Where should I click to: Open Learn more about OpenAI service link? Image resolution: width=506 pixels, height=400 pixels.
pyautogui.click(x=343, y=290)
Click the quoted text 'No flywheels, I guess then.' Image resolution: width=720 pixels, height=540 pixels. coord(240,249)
========
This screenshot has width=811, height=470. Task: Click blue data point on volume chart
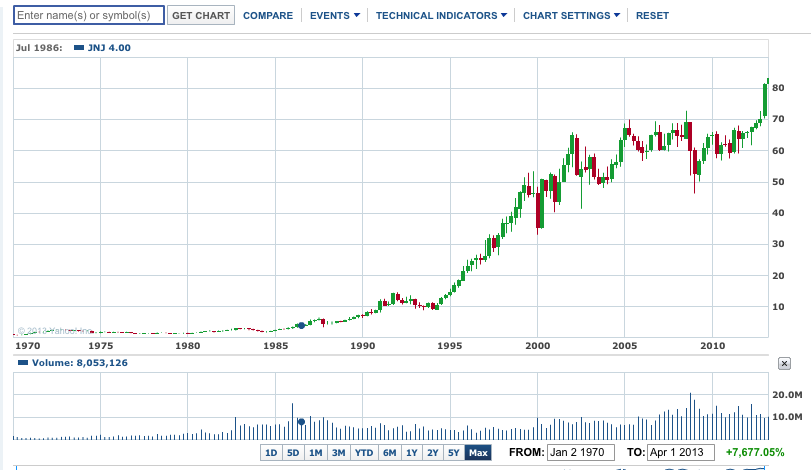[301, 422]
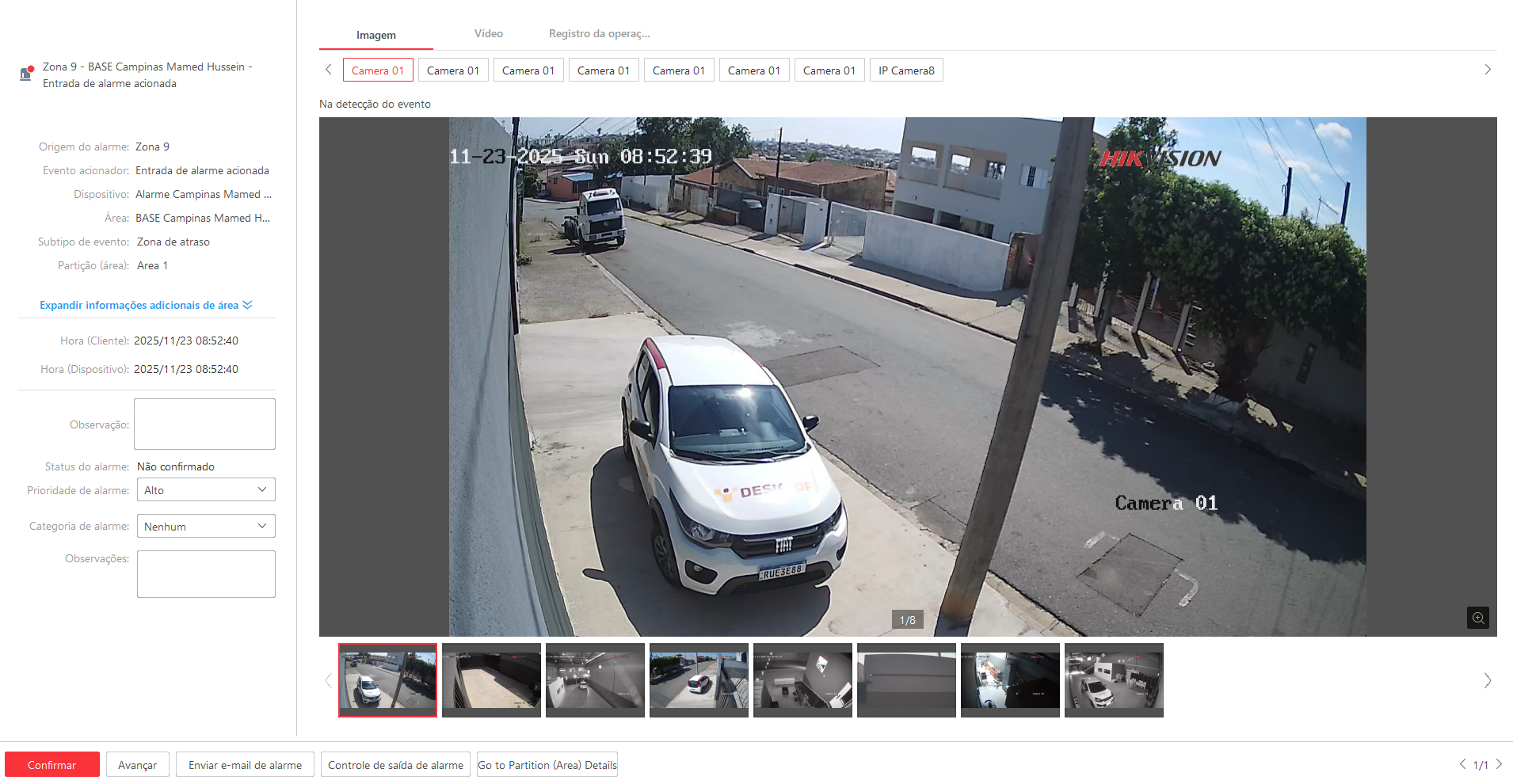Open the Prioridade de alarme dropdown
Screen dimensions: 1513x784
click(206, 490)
========
◆ Required action ◆
Using the entries above, give back exactly the line containing "Where should I", the line containing "Click the quoted", and every line between them, and nothing else.

◆ Problem solution ◆
Where should I click to: Open Learn more about OpenAI service link? Image resolution: width=506 pixels, height=400 pixels.
pyautogui.click(x=343, y=290)
Click the quoted text 'No flywheels, I guess then.' Image resolution: width=720 pixels, height=540 pixels. coord(240,249)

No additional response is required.